Un spectacle pour se remettre d'un traumatisme. Pour refuser la trame, celle de la haine et de la division, que son auteur a voulu nous inspirer. «To find closure», comme disent les Anglos.

Il y a eu agression. Pas seulement contre un homme et contre celui, Dave Courage, qui se trouvait derrière lui. Pas seulement contre un parti politique, contre ses idées et contre la femme qui désormais les incarne. Il y a eu agression contre une société, sa façon de voir les choses, de les appréhender, de les définir.

Le 4 septembre, j'ai été glacé par les mots du tueur. Par son désir de vengeance. Par son visage déformé par la haine. J'ai été troublé, au cours des jours qui ont suivi, par les réactions à ses paroles. À l'interprétation que certains ont voulu donner à ce qu'il a dit, à ce qu'il a voulu dire, à ce que tout cela signifie. La blessure est là aussi. Logée dans le sens absurde que l'on fait porter à deux phrases assassines.

Un homme est mort. Presque sous nos yeux. Ce soir, des artistes de tous les horizons se réuniront, sur le lieu même de la tragédie, pour lui rendre hommage. À l'initiative d'André Ménard, de l'Équipe Spectra, qui y a réagi spontanément, comme nous tous.

Il y aura Céline Dion, qui chante en anglais et en français. Il y aura Louis-Jean Cormier et Patrick Watson, un francophone et un anglophone qui chantent ensemble. Il y aura Coeur de Pirate et Ian Kelly, Vincent Vallières et Arcade Fire. Il y aura Win et Régine, l'incarnation même de la dualité linguistique montréalaise et du vivre-ensemble. Un symbole.



On aura été avertis

J'ai été invité récemment par le camarade Patrick Lagacé à commenter à son émission, Les francs-tireurs, l'arrivée en ondes à Montréal de Radio X, la fameuse «radio-poubelle» importée de Québec. Notre entretien, avec l'humoriste Kim Lizotte et l'animateur Jean-Philippe Wauthier, a été diffusé la semaine dernière à Télé-Québec.

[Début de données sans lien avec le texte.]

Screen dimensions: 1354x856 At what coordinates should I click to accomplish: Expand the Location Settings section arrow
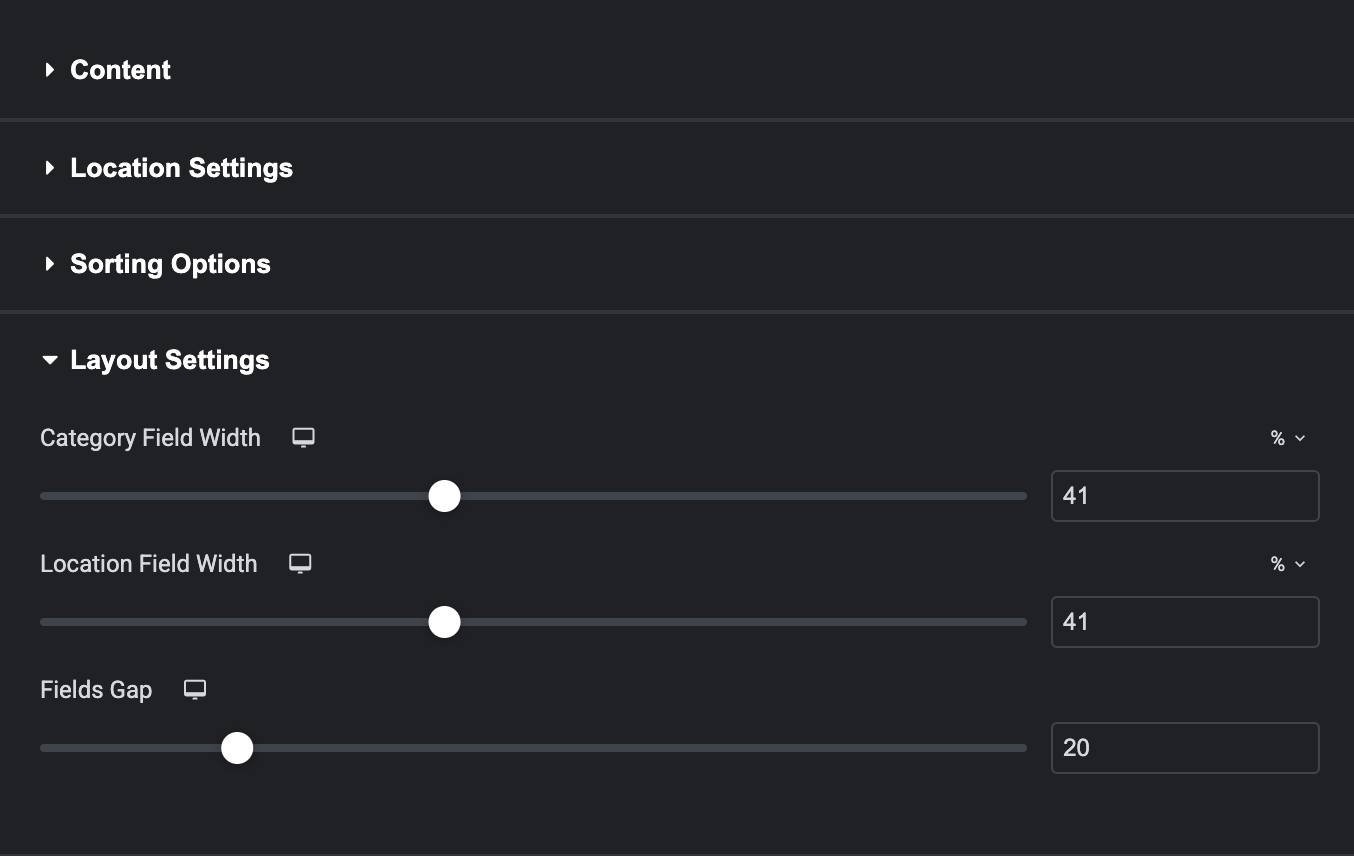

Radio X n'a pas encore mérité, à Montréal, son étiquette de «radio-poubelle». Je n'y ai pas encore relevé de dérapage qui mériterait d'être dénoncé. Pour l'instant, les animateurs s'animent et s'indignent surtout entre eux, sur tout et sur rien. Sur le reportage des Francs-tireurs, entre autres, qui les a occupés près d'une heure hier matin. Reste que les dérapages seront inévitables. Pour la simple raison que la formule les appelle.

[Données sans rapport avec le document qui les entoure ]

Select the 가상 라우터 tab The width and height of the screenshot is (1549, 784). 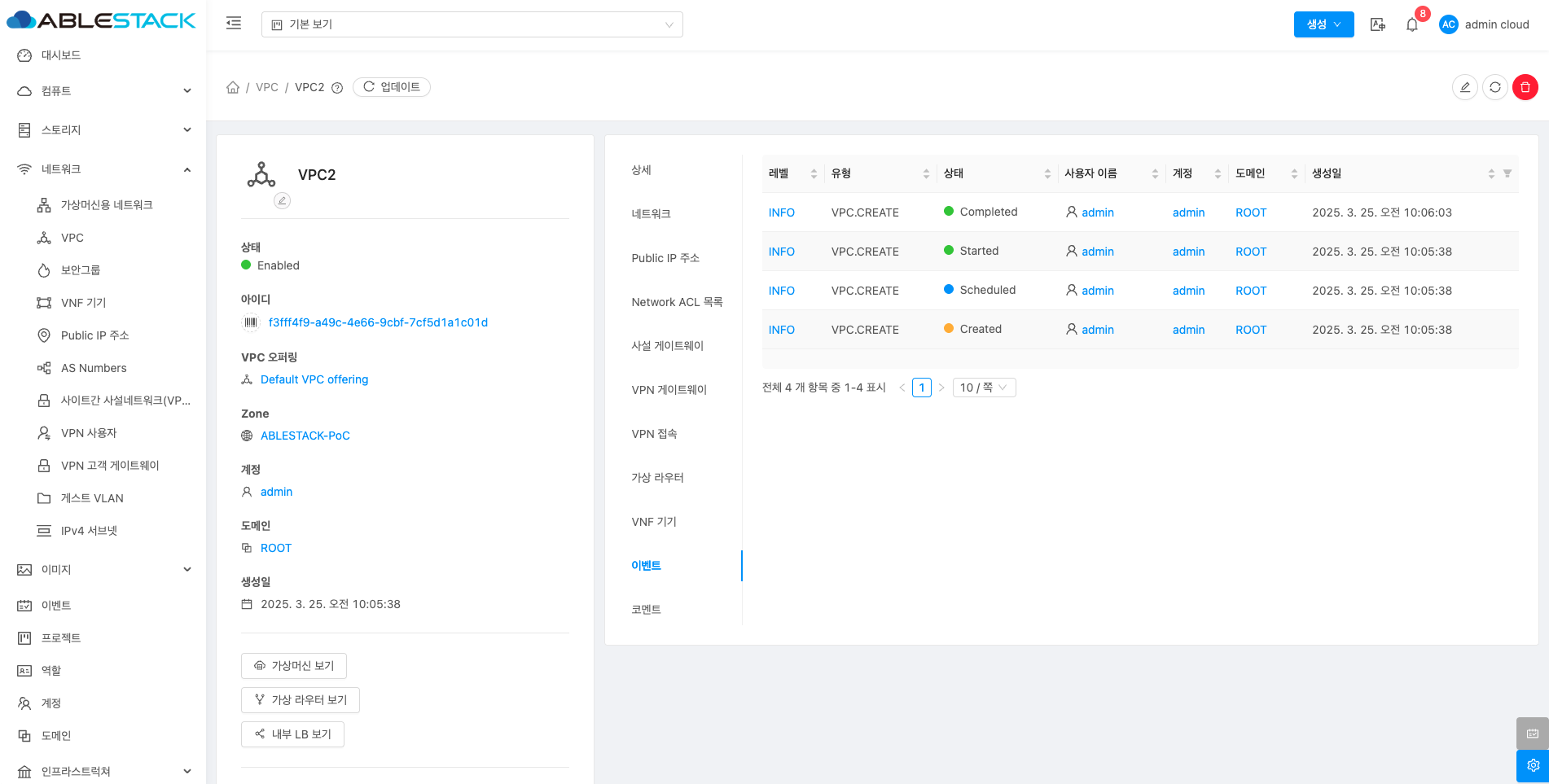pyautogui.click(x=657, y=478)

En janvier dernier - pas en 2004 à l'époque de Jeff Fillion, mais il y a quelques mois -, l'animateur Carl Monette a dérapé souverainement sur les ondes de Radio X Saguenay, en suggérant que les itinérants québécois devraient être envoyés «à la pelle» dans le Grand Nord pour qu'on en soit enfin débarrassés. Pour bien lui faire comprendre que des propos de ce genre n'étaient pas tolérés à leur antenne, ses patrons l'ont promu du Saguenay à l'émission du matin de Montréal... Ben cou'donc.

En direct des studios de Radio X, situés ironiquement en plein coeur du Mile End alors que la chaîne dit vouloir séduire «le banlieusard insatisfait de 40 ans», «Monette», qui tient en haute estime André Arthur, discute plus souvent qu'autrement avec son coanimateur, un ancien concurrent d'Occupation double, de sujets insignifiants. Mais il ne faudrait pas s'y méprendre. Dominique Maurais, qui anime l'émission-phare de la chaîne en direct de Québec, aime organiser des concours du type «Combien de BS sont aptes au travail?». Je soupçonne Éric Duhaime, qui anime l'émission du midi, de s'endormir la nuit en comptant, non pas des moutons, mais le nombre d'assistés sociaux que compte le Québec.

Une prédiction: Radio X, qui se targue d'être la «seule autorisée à tourner à droite sur un feu rouge à Montréal», ne tardera pas à se démarquer dans la veine bassement populiste qui a fait sa popularité à Québec. Oui, cela peut sembler étonnant, mais il y a pire au rayon de la démagogie que Benoît Dutrizac au 98,5 FM. On aura été avertis.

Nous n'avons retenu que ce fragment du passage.